Aufsichtsratswahlen bei der Gothaer Versicherungsgruppe:
DHV übertrifft Ergebnis von 2008

DHV – Die Berufsgewerkschaft e.V. steigert ihre Ergebnisse bei den Aufsichtsratswahlen bei der Gothaer Allgemeinen Versicherung AG und der Gothaer Finanzholding AG, Köln im Vergleich zu 2008 in zweistelliger Größenordnung. Die Gewerkschaftsvertreter der DHV wurden in den Aufsichtsräten bestätigt.

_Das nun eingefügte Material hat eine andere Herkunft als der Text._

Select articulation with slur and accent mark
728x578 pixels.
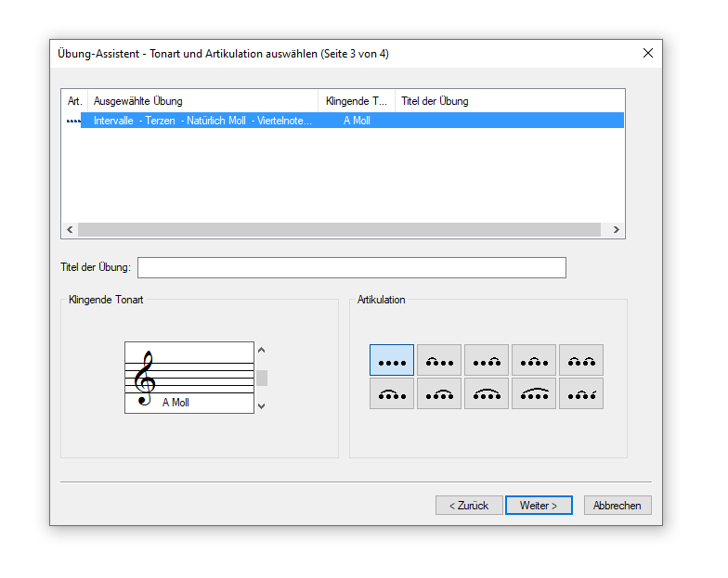[x=581, y=393]
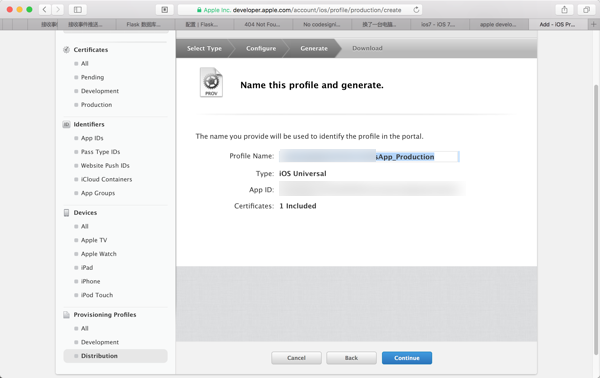Open App IDs under Identifiers
The height and width of the screenshot is (378, 600).
(x=92, y=138)
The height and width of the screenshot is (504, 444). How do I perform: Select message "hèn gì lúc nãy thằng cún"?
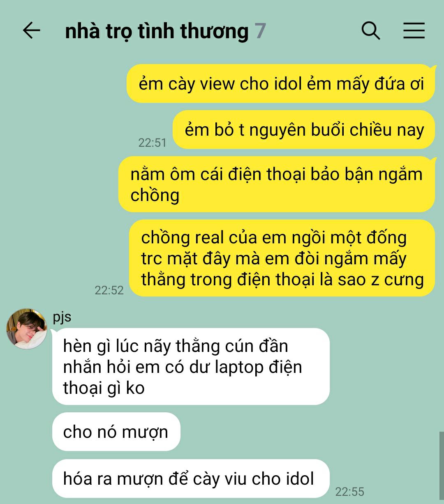pos(191,367)
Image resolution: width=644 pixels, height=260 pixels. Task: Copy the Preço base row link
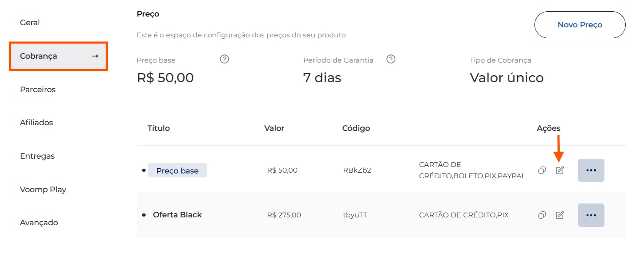[542, 170]

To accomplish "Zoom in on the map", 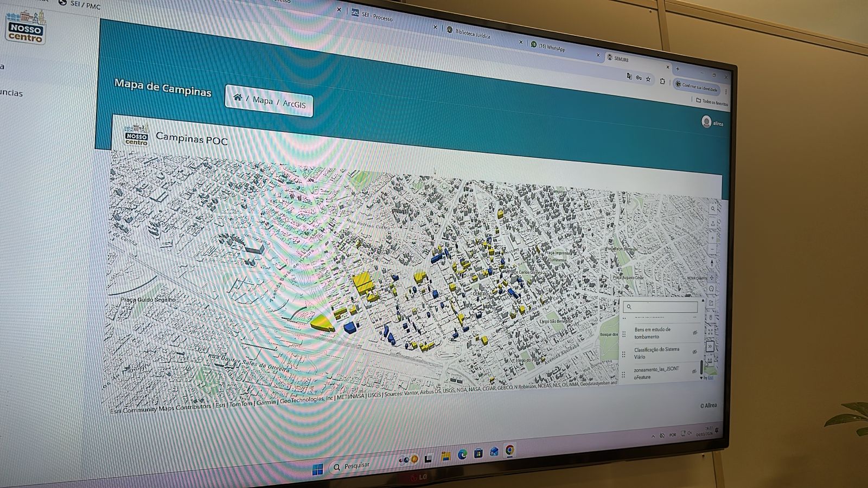I will pyautogui.click(x=713, y=237).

Erneut hat DHV – Die Berufsgewerkschaft e.V. mit jeweils einer eigenen Gewerkschaftsliste bei den Aufsichtsratswahlen der Gothaer Allgemeinen Versicherung AG und der Gothaer Finanzholding AG kandidiert und ein großartiges Ergebnis erzielt. Bei der Gothaer Allgemeinen erreichte sie 58,8 Prozent der gültigen Stimmen. Das ist ein Zuwachs von 10,1 Prozent im Vergleich zu 2008. In den Aufsichtsrat wurde Edgar Schoenen wiedergewählt.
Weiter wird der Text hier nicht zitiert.